**Problem requirements**
From the records below, transcribe exactly the lines that begin at the line with "Task: Click the Category field label" and end at the line with "Click the 进/失", both included.

Supplied records START

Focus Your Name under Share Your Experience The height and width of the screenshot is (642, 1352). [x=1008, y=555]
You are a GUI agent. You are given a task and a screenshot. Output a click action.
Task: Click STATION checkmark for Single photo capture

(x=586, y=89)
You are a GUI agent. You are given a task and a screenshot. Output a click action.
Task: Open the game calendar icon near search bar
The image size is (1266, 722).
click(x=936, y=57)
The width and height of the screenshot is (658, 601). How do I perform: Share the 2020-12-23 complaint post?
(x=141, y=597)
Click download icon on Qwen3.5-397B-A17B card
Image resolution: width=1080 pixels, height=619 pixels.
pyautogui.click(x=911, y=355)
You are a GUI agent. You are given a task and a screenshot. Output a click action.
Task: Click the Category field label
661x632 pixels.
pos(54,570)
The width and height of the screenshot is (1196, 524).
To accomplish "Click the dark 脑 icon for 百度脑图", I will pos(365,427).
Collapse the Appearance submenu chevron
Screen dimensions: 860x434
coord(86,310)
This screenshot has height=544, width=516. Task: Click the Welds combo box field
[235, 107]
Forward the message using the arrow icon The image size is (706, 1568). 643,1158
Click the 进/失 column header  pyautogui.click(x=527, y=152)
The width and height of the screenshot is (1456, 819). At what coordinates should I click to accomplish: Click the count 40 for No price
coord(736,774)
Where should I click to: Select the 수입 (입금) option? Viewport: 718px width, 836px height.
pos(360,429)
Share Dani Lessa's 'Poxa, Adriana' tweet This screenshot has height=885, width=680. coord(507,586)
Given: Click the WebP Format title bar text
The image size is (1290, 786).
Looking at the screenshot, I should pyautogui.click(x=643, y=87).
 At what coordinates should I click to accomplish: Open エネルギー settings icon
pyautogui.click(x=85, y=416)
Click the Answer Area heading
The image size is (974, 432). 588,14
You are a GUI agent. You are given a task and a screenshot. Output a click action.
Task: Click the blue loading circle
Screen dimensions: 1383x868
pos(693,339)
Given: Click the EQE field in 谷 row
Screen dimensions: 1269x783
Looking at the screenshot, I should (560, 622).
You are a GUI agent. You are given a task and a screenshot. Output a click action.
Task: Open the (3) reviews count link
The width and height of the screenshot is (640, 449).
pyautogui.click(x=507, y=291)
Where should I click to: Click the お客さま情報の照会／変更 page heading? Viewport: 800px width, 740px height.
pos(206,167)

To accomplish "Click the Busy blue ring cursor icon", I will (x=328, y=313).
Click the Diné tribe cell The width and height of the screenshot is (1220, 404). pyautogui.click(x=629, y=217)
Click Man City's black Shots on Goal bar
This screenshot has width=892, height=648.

Supplied records END

**Response box**
Task: Click the Category field label
661x632 pixels.
pos(54,570)
The width and height of the screenshot is (1196, 524).
To accomplish "Click the dark 脑 icon for 百度脑图", I will pos(365,427).
Collapse the Appearance submenu chevron
Screen dimensions: 860x434
coord(86,310)
This screenshot has height=544, width=516. Task: Click the Welds combo box field
[235, 107]
Forward the message using the arrow icon The image size is (706, 1568). 643,1158
Click the 进/失 column header  pyautogui.click(x=527, y=152)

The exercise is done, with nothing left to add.